**Text shown:**
Skip to content

‘People called me the Cinnamon Bun Lady’: Friendship Centre fixture retires

You may not know Reta (Sissie) Beauregard, but chances are you love her baking.
Reta (Sissie) Beauregard
Reta (Sissie) Beauregard, known for her savoury cinnamon buns at the Flin Flon Aboriginal Friendship Centre Restaurant, has called it a career.

You may not know Reta (Sissie) Beauregard, but chances are you love her baking.

Beauregard’s sweet, hefty cinnamon buns have made a trip to the Flin Flon Aboriginal Friendship Centre restaurant a weekly ritual for a generation of sweet-toothed area residents.

“People know me by the cinnamon buns,” she says with a smile. “A lot of people called me the Cinnamon Bun Lady.”

Now after a quarter-century in the kitchen, Beauregard has hung up her apron. The many bouquets, cards and well wishes she received at a retirement celebration last Friday, July 8 demonstrated the gratitude of her customers.

**Recorded information:**
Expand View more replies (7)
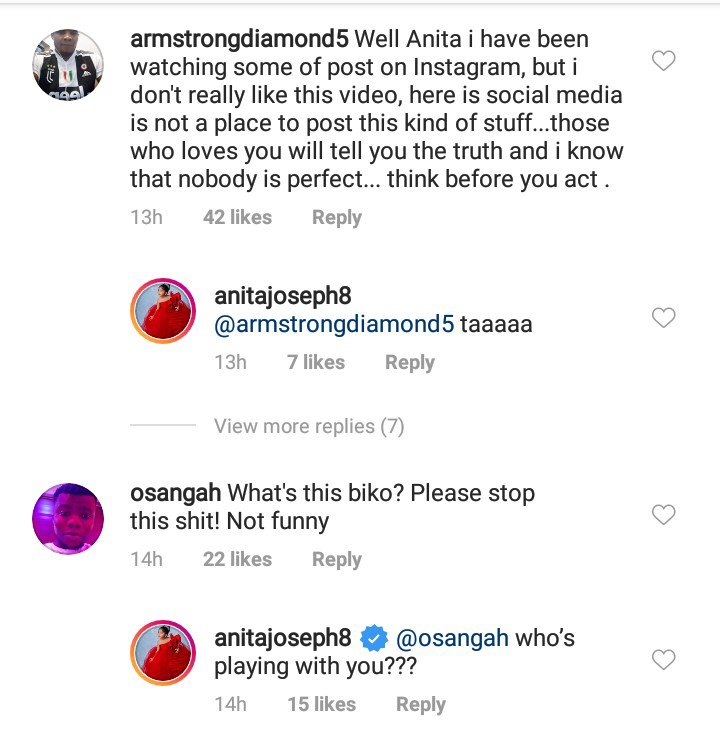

**Complete the following:**
1/ Summarize the article about Reta Beauregard's retirement in two sentences.
2/ Carry the article about Reta Beauregard's retirement forward from its final sentence.

**Expected responses:**
1/ Reta (Sissie) Beauregard, whose sweet, hefty cinnamon buns made visits to the Flin Flon Aboriginal Friendship Centre restaurant a weekly ritual for a generation of area residents, has retired after a quarter-century in the kitchen. Known to many as the Cinnamon Bun Lady, she received bouquets, cards and well wishes at a retirement celebration on Friday, July 8.

2/
“I couldn’t believe I had so many friends that came out to wish me good luck,” she says.

Beauregard hired on at the Friendship Centre restaurant in July 1991. That was shortly after Shirley’s Restaurant on Main Street, owned by her sister, closed and left Beauregard looking for work.

Originally from Mafeking, a three-hour drive south of Flin Flon, Beauregard brought years of experience in the restaurant industry.

“I was always in the kitchen,” she says, recalling stints at restaurants or bars in or around Mafeking, Swan River and Bowsman.

When she arrived at the Friendship Centre restaurant, Beauregard learned how to prepare those now-famous cinnamon buns from a cook named Theresa Merasty.

“It was Theresa’s [recipe], I guess,” says Beauregard.

So what makes the buns, baked every Thursday, so popular? Beauregard says she’s not sure, adding with a laugh, “I don’t have a secret ingredient.”

Beauregard says that thanks to customers passing through or travelling from Flin Flon, her cinnamon buns have ventured as far as BC in the west and Toronto in the east – and who knows where else.

Among her legions of satisfied customers is Bill Hanson.

“Sissie makes the sweetest, juiciest, softest cinnamon buns in town,” says Hanson, a city councillor who frequents the Friendship Centre restaurant. “If you’re in there for coffee on a Thursday morning, you will see people…come in and get a rack of 24 [buns]. So obviously I’m not the only fan.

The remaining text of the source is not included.